O Procon de Campina Grande divulgou na segunda-feira, 11, uma nova pesquisa de preço dos medicamentos que são mais adquiridos pelo consumidor campinense. O levantamento foi realizado em sete farmácias e drogarias da cidade, coletando o preço de 36 medicamentos, sendo 18 de referência (marca) e 18 genéricos. Os genéricos permanecem como a opção mais econômica. Conforme a pesquisa custam 64,24% mais baratos.

Na pesquisa comparativa, referente ao último mês de setembro, constatou-se uma diferença de 64,24% nos preços médios dos genéricos em relação ao valor cobrado pelos produtos de referência (marca) de mesma apresentação. Isso significa que o valor médio para os 18 medicamentos genéricos é de R$ 8,39 e para os 18 de referência é de R$ 23,49, o que justifica a variação.

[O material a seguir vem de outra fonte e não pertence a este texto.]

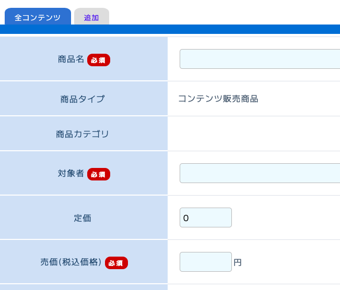
Task: Click the 商品カテゴリ label
Action: click(x=83, y=134)
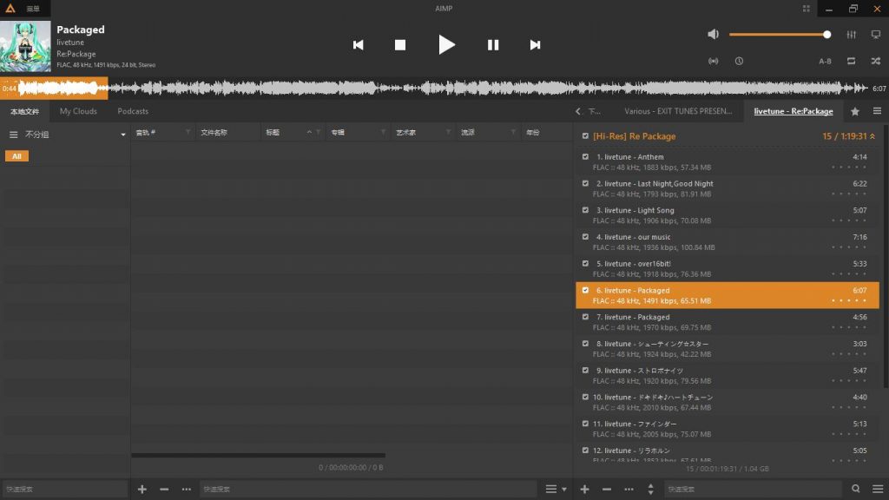Uncheck track 1 livetune - Anthem
This screenshot has height=500, width=889.
[x=585, y=157]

Já com relação à diferença de preços entre os medicamentos genéricos, o Procon Municipal constatou variação de preço de quase 500%, a exemplo do Ácido Mefenâmico de 500 mg, com 24 comprimidos, cujo menor valor cobrado é de R$ 3,60, o maior de R$ 20,00 e o preço médio de R$ 14,20. Essa diferença de preços representa 455,56%.

No que diz respeito aos medicamentos de referência, as maiores diferenças de preços chegam ao percentual de quase 400%, a exemplo do medicamento de combate à hipertensão arterial, o Aradois de 50 mg, com 30 comprimidos, que pode ser adquirido pelos valores de R$ 10,00 (menor preço) e R$ 47,28 (maior preço), o que representa uma variação de 372,80%.

Outro medicamento pesquisado foi o antidiabético Glifage de 500 mg, com 30 comprimidos, que pode ser adquirido pelos preços de R$ 7,60 (menor), R$ 20,99 (maior). O preço médio do Glifage é R$ 17,70, o que representa uma variação de 176,18%.